BEGIN Input records

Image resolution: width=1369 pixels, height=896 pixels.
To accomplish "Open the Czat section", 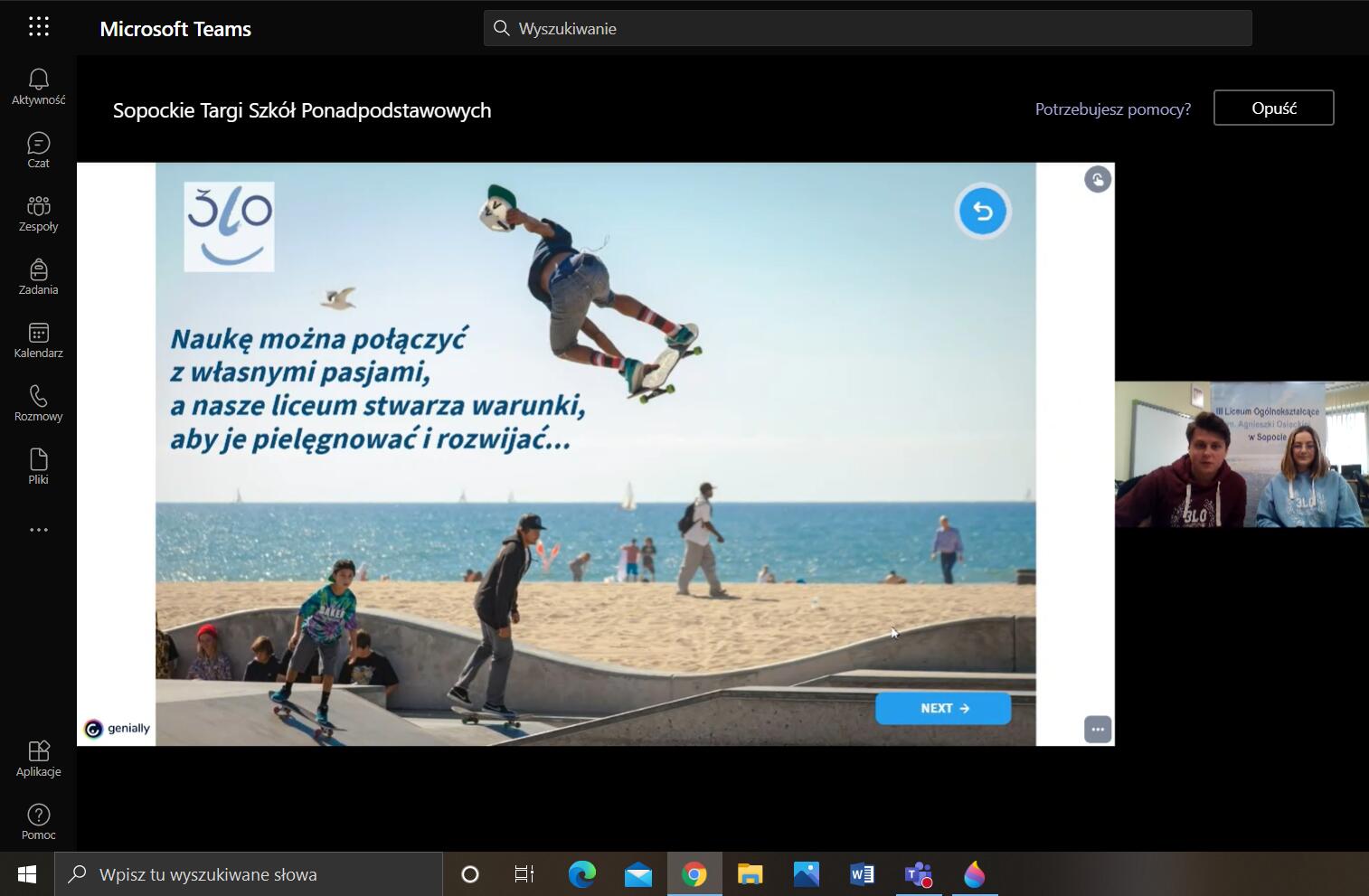I will click(x=39, y=150).
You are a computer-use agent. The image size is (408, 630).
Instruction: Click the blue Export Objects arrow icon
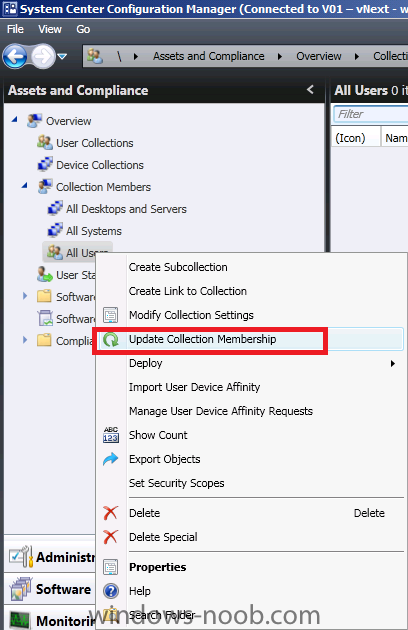111,459
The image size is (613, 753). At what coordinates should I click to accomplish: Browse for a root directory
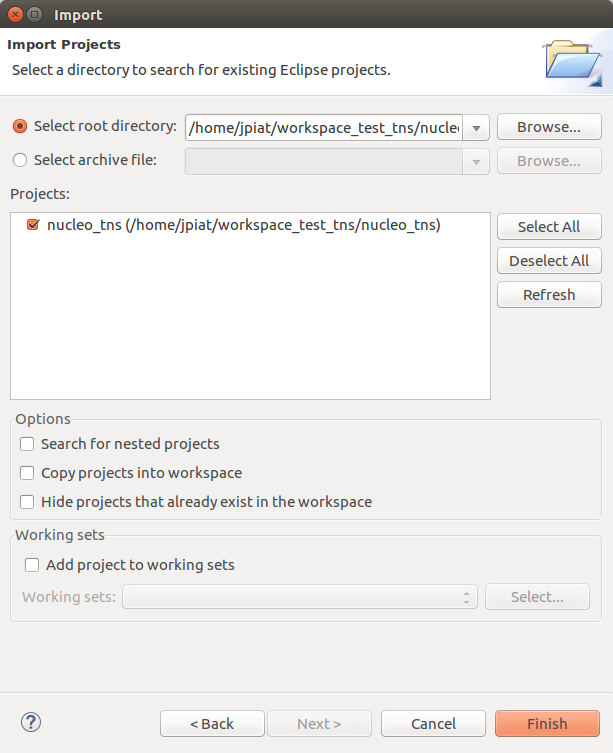click(x=549, y=127)
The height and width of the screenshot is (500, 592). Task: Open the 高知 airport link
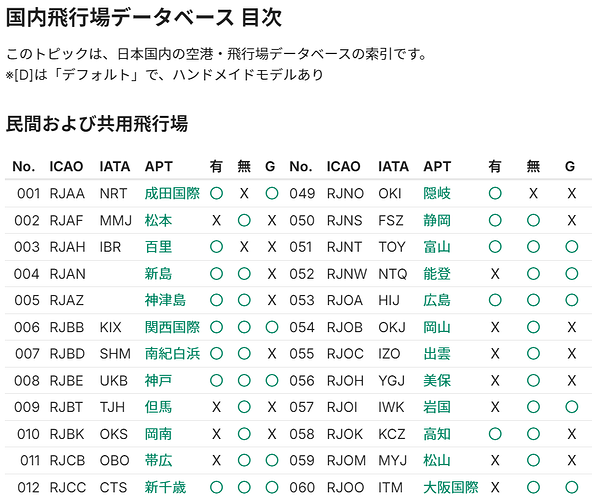437,434
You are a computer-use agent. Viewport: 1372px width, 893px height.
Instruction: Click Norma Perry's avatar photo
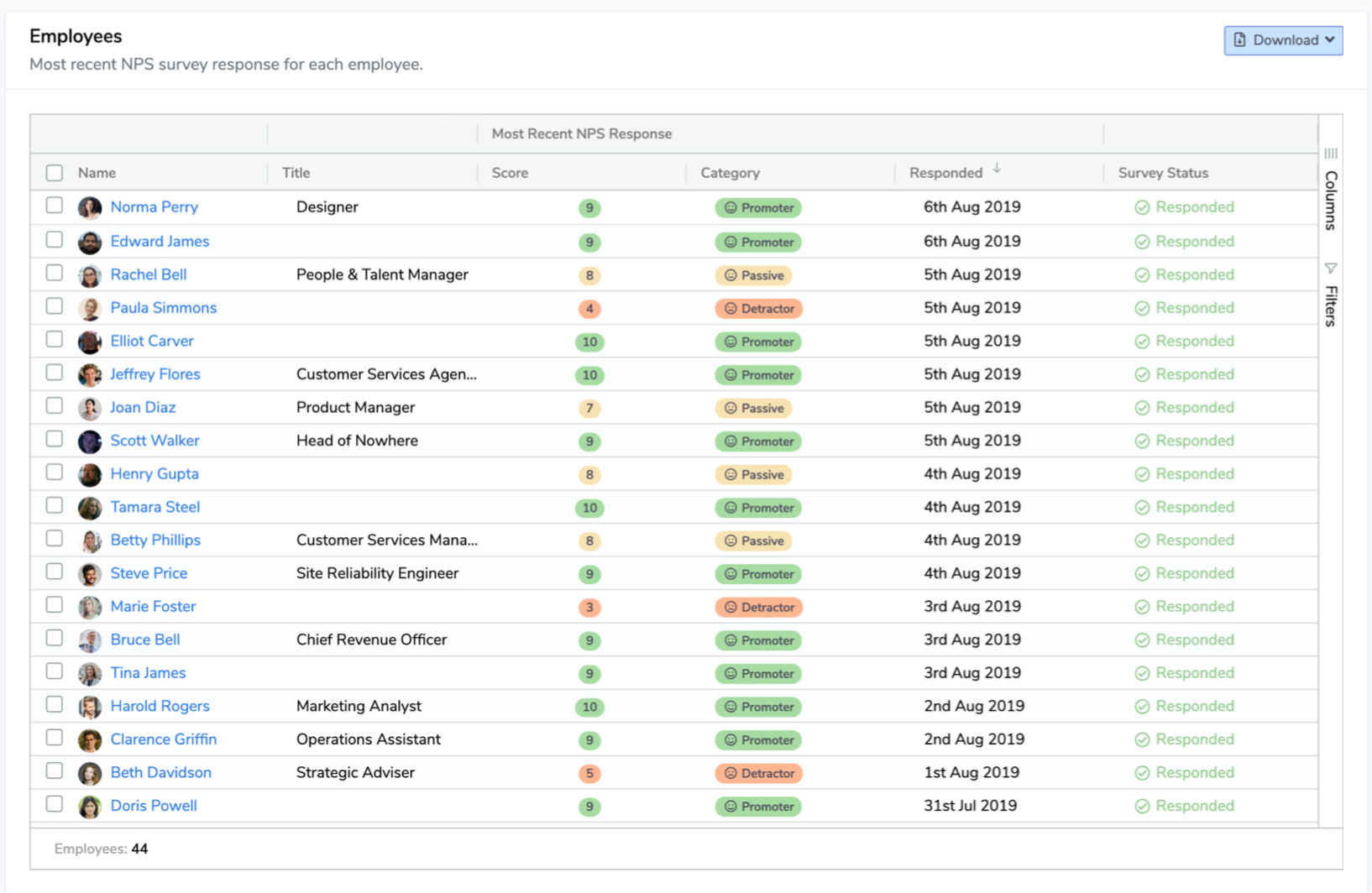(x=90, y=208)
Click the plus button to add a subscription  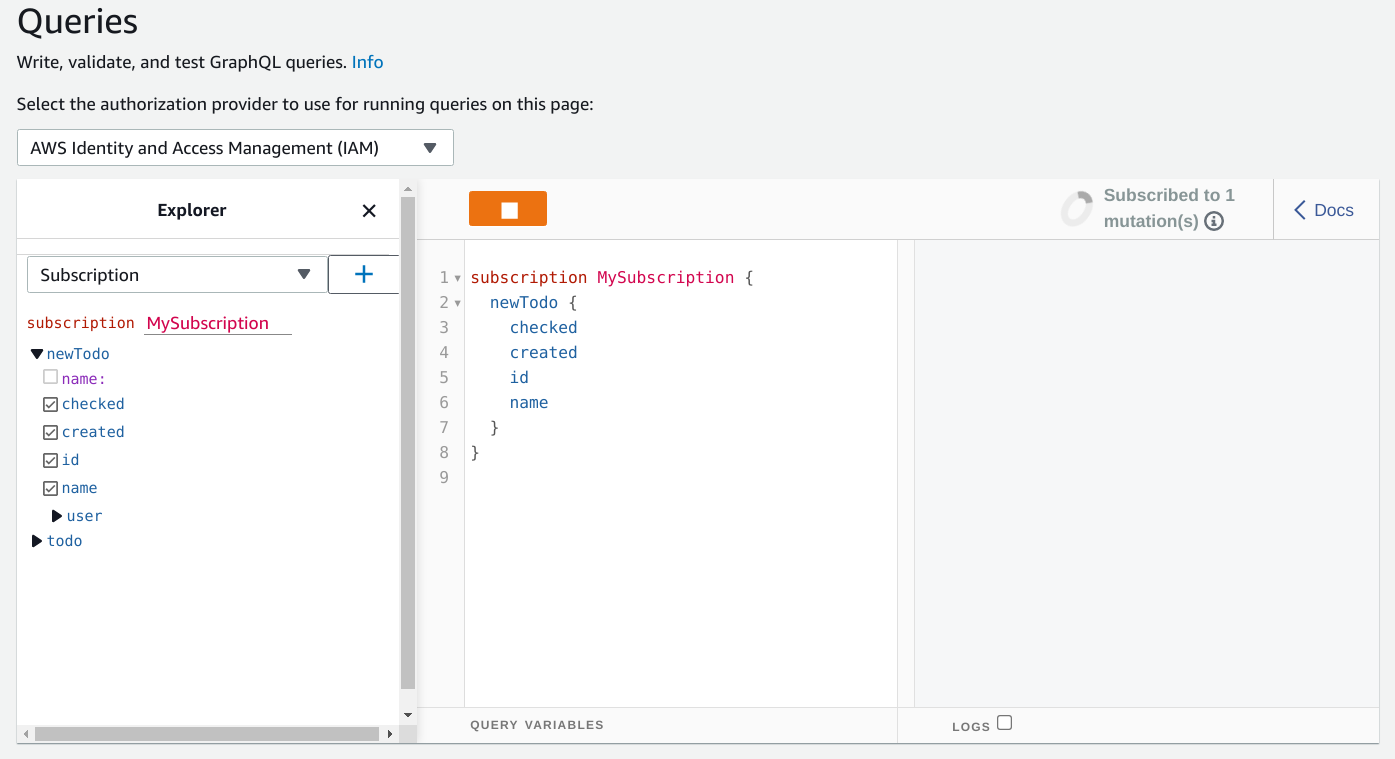(363, 275)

END Input records

=== Try it ===
Gather all lines from the records above in which "agent" appears.

=== Reply to the task ===
You are a computer-use agent. The image size is (408, 630).
You are a computer-use agent. Viewport: 1372px width, 893px height.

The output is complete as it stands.